- **Passage to read**
Published on March 30, 2009 at 5:43 AM · No Comments

Scientists and health officials are increasing efforts to curb a drug-resistant malaria strain along the Thai-Cambodian border that is becoming increasingly resistant to artemisinin, an ingredient in artemisinin-based combination therapies, IRIN News reports.

The Bill & Melinda Gates Foundation recently awarded a $22.5 million grant to the World Health Organization to help control the spread of drug-resistant malaria in the region.

The Wellcome Trust-Mahidol University-Oxford Tropical Medicine Research Program, or MORU, is working to determine the "biological basis" for the increasing drug resistance, Arjen Dondorp, deputy director of MORU, said. Health officials and nongovernmental organizations in Cambodia and Thailand also are increasing efforts to address drug-resistant malaria. The Thai government has established 500 malaria clinics and created a national task force to address the situation. In addition, Thailand has 460 malaria posts supported by the Global Fund To Fight AIDS, Tuberculosis and Malaria where local residents are trained to detect malaria and provide treatment, Wichai Satimai, director of the vectorborne disease bureau at the Thai Ministry of Public Health, said. Authorities also are increasing efforts to prevent sales of counterfeit malaria drugs, IRIN News reports.

Wichai said that the "pattern of resistance is mostly from the east next to Cambodia, to the west, next to Myanmar," adding that health officials are "quite worried about the control measures in nearby countries." Eva-Maria Christophel, a WHO medical officer in the Western Pacific region, said, "To prevent the spread of this (parasite), we need to be fast." Dondorp added, "It's sort of a time bomb, so you never know when the parasite is going to escape from western Cambodia and spread to the rest of the world" (IRIN News, 3/26).

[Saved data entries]
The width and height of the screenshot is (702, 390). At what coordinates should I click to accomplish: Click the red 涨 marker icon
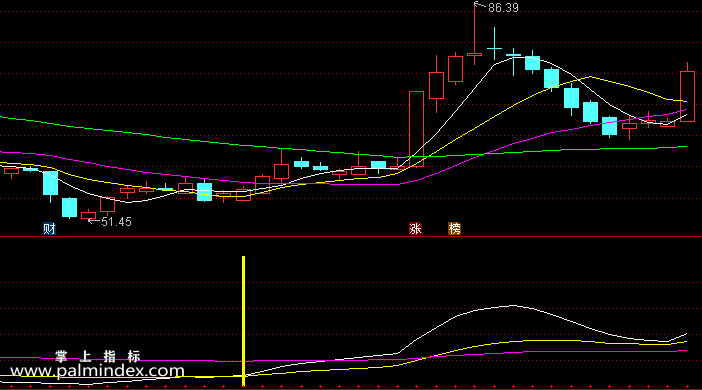pos(415,229)
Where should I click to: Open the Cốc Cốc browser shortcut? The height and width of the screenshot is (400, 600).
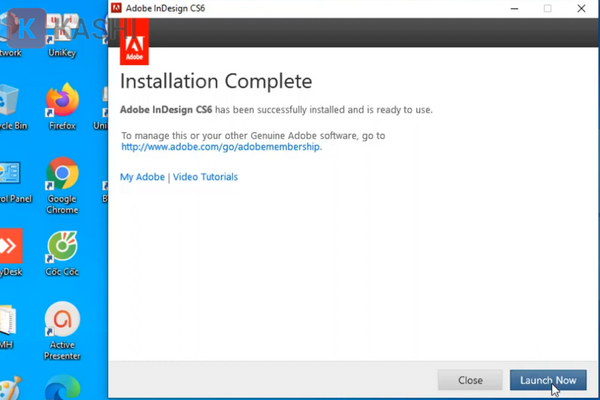[x=62, y=246]
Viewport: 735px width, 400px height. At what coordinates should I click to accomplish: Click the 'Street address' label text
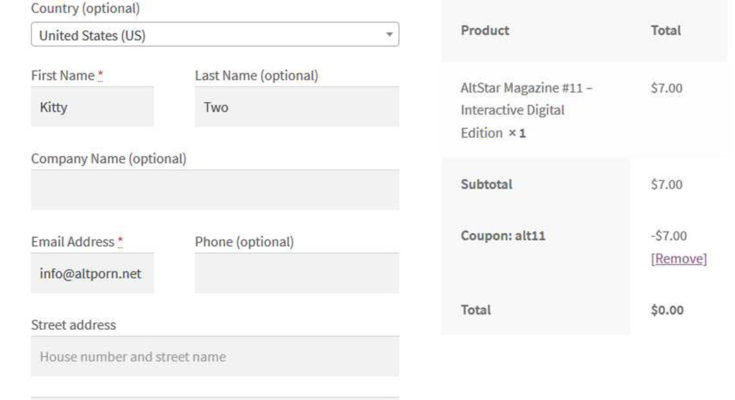click(73, 325)
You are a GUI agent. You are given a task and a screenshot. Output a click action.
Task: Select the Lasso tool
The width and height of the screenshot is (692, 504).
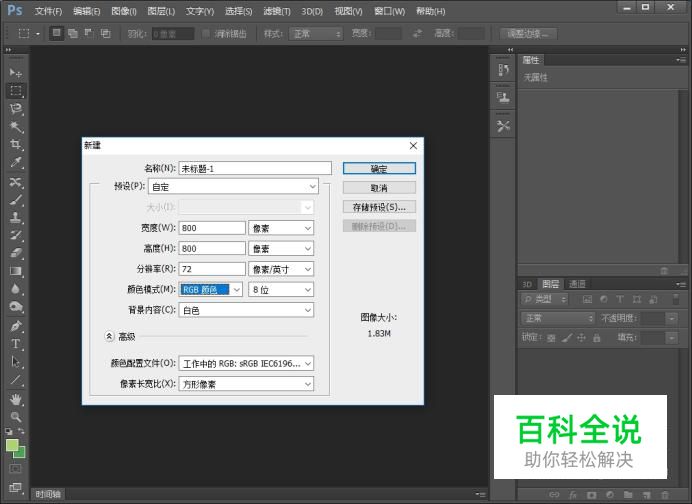(16, 109)
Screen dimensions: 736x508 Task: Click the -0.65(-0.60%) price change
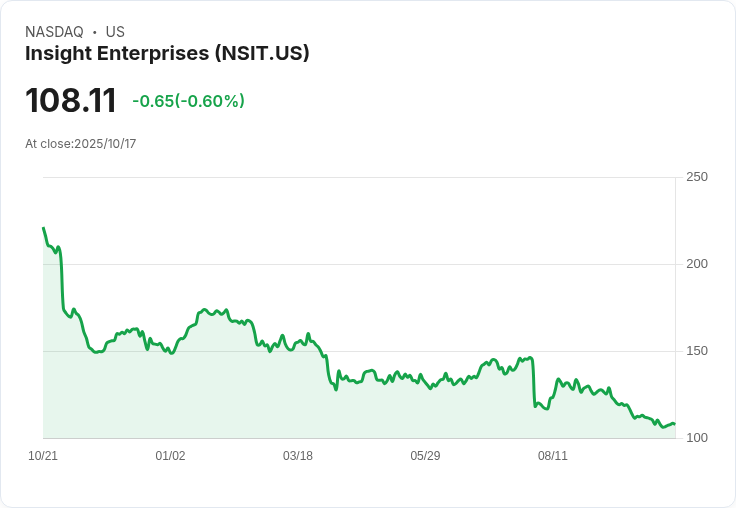188,101
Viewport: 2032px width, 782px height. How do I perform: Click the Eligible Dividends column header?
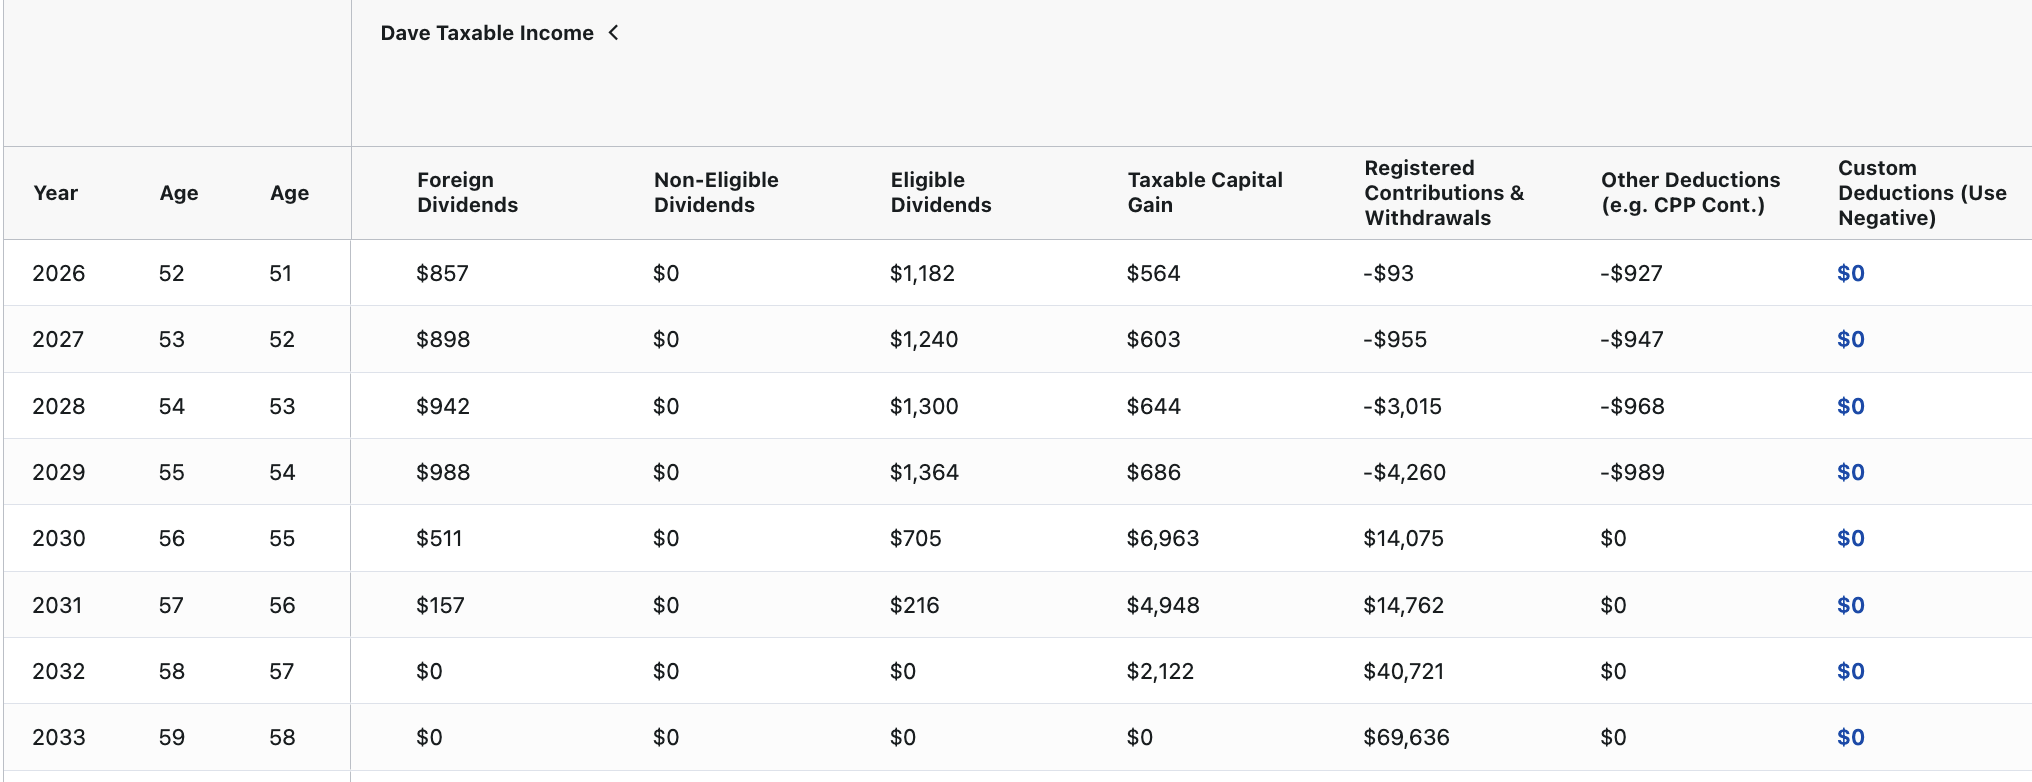pos(940,192)
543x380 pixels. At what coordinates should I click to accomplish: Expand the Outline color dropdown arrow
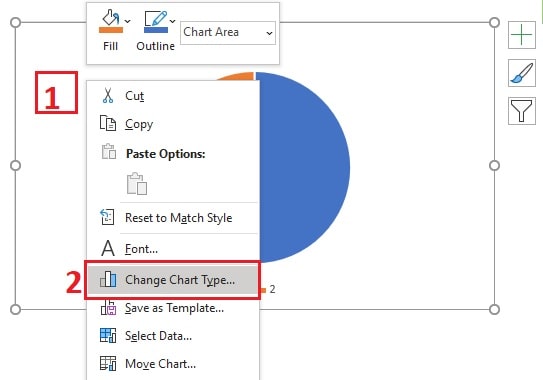[172, 21]
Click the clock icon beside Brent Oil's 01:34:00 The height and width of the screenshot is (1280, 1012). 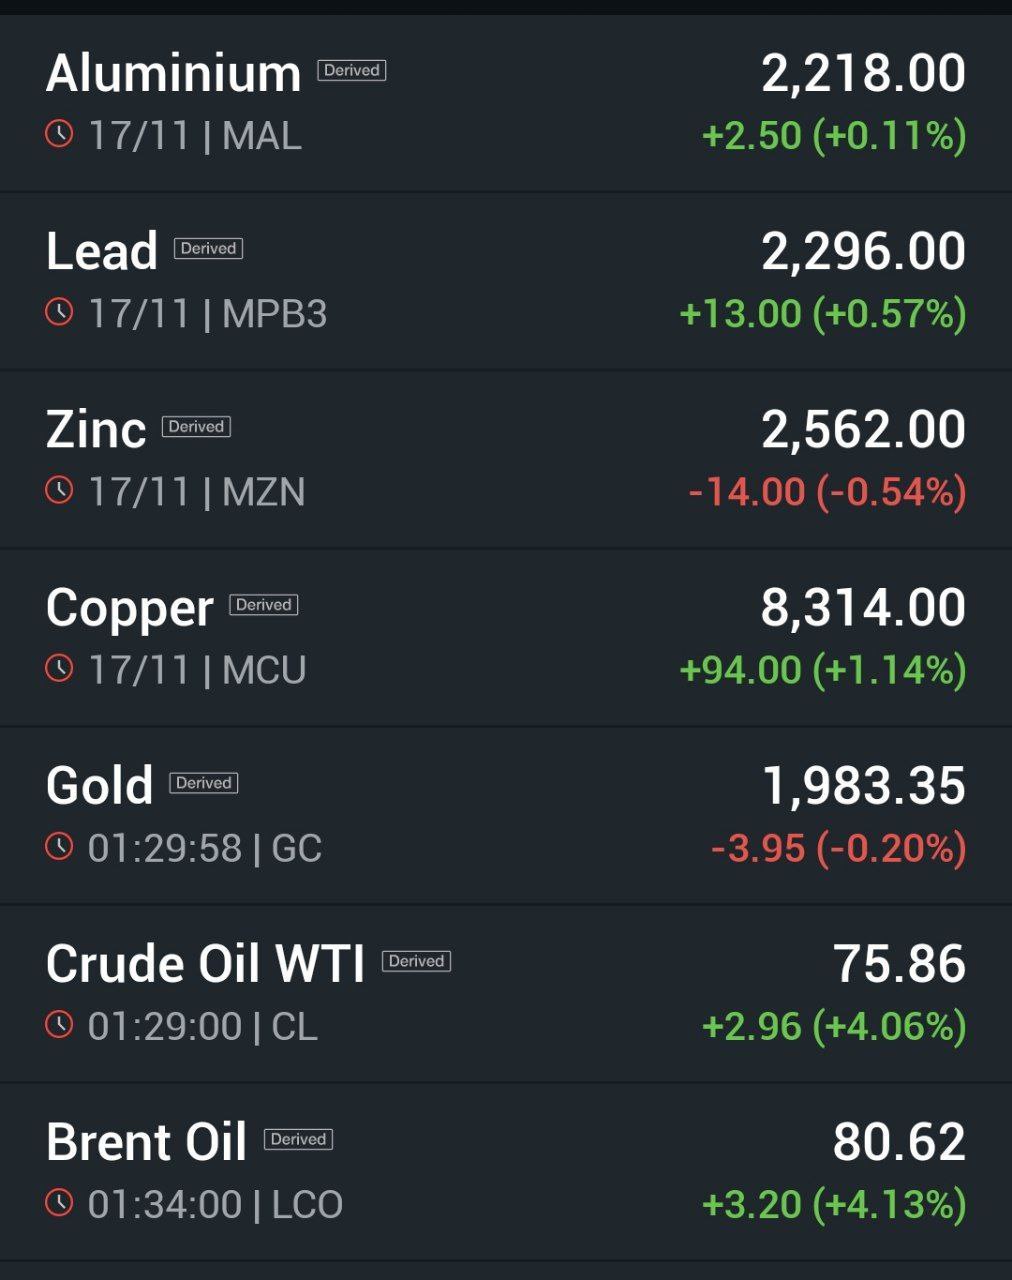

- **Action item**
Please summarize the news item on drug-resistant malaria in two sentences. The entries are separate material from the news item.

- **Reply**
Scientists and health officials are stepping up efforts against a malaria strain on the Thai-Cambodian border that is becoming increasingly resistant to artemisinin, helped by a $22.5 million Gates Foundation grant to the World Health Organization. Thailand has set up 500 malaria clinics, a national task force and 460 Global Fund-supported malaria posts, while officials say they must move fast to prevent the parasite's spread.